Memory mapped file and JVM crash

Memory mapped (mmap) file reatly improves performance over traditional RandomAccessFile or FileChannel. However it has quirks and could cause JVM crash. MapDB contains some workarounds to make it more stable.

First bit of theory. Memory mapped files are using native addressing on operating system. That removes address translation, and makes them fast. On 32bit operating system addressing limit (and maximal mmap file size) is 4GB So its not good idea to use mmap files on 32bit operating systems

On 64bit Linux the mmap file uses delayed writes. Modified data are placed into write cache, to be written to disk some time in future. Latter if write fails, Linux kernel sends SIGBUS signal to JVM process, JVM does not have signal handler installed and crashes in result. More details are in this blog post.
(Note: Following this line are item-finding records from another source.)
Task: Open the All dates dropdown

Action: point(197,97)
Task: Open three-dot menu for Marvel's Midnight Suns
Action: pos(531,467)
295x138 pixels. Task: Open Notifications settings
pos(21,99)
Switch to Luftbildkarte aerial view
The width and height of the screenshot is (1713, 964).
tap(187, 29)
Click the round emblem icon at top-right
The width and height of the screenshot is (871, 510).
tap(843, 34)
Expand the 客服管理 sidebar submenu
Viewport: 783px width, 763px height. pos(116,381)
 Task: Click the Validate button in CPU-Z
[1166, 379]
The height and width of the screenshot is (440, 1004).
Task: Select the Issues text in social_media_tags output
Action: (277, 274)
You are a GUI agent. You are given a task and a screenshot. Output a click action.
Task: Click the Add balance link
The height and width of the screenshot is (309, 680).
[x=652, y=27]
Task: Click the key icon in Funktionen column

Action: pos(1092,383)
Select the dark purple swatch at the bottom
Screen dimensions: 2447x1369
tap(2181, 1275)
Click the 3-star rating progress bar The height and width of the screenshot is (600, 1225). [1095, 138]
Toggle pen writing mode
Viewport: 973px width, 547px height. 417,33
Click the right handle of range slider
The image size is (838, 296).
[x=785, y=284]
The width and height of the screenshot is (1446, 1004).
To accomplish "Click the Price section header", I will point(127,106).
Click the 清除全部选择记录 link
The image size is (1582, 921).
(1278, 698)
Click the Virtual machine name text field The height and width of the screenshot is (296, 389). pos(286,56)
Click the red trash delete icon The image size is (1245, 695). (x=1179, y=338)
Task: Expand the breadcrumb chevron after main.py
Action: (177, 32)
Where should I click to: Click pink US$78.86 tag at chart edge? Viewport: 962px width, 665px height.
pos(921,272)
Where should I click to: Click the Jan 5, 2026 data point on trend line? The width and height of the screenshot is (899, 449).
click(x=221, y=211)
MapDB can not fix the JVM crashes, but it tries to minimize conditions when write fails. The mmap file is not enabled by default. Slower but safer RandomAccessFile is default choice. Mmap file can be enabled with fileMmapEnable() option or with fileMmapEnableIfSupported() option which enables mmap file only when operating system supports it (64bit Unix).

Finally here are some workarounds which make mmap bit slower, but safer:

Sparse files and free disk space

Most modern filesystems use sparse files. In short: if you allocate 1GB file, it is filled with zeroes and consumes zero space. Sparse file allocates disk space lazily allocated once data are written. Sparse file presents problem for mmap files in MapDB. JVM crashes if lazy allocation fails, and it always happens if there is no free disk space.

I made some debugging to see how this manifests. The source code for all examples is on github.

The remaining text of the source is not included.